-- YOUR TASK --
The required output is the line containing "[Facebook-f] (27, 2005)" and every line after it, transcribed exactly through the end of the data below.

[[ WORKING DATA, beginning ]]

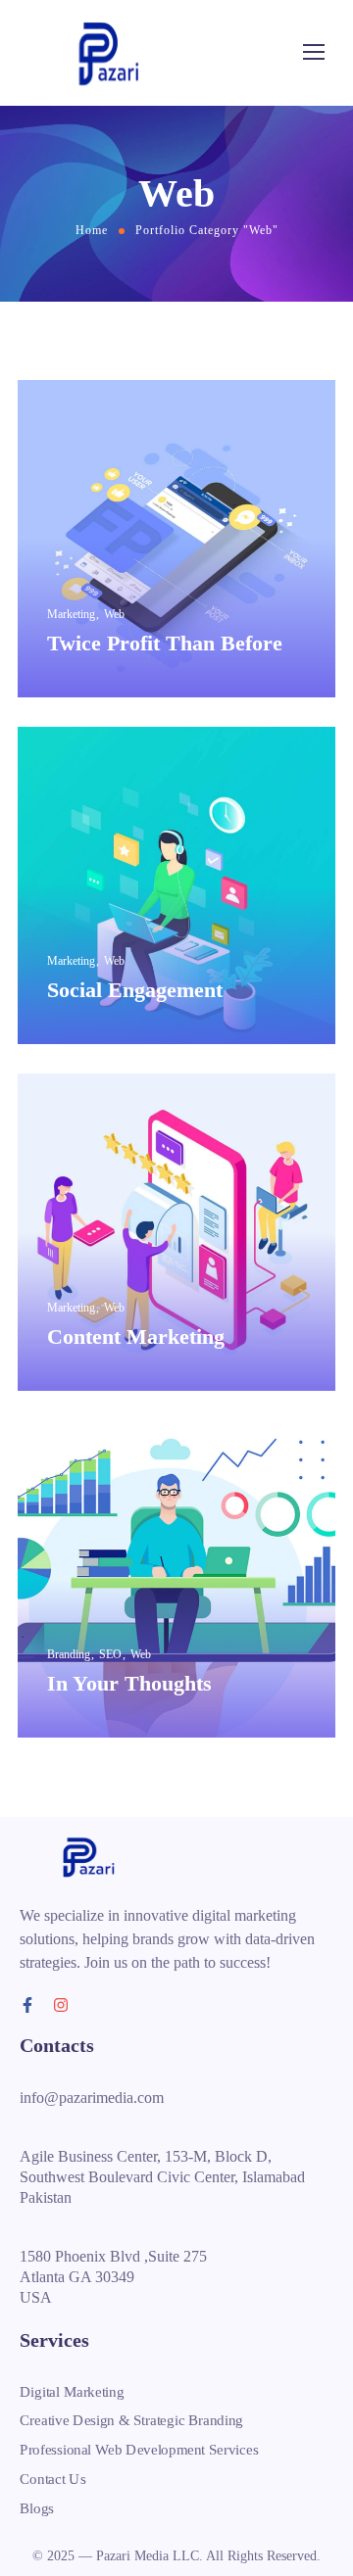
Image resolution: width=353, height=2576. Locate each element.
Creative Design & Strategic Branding (131, 2420)
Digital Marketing (72, 2392)
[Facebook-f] (27, 2005)
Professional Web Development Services (139, 2449)
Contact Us (52, 2478)
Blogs (37, 2507)
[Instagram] (61, 2005)
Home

[[ WORKING DATA, end ]]

-- REPLY --
[Facebook-f] (27, 2005)
Professional Web Development Services (139, 2449)
Contact Us (52, 2478)
Blogs (37, 2507)
[Instagram] (61, 2005)
Home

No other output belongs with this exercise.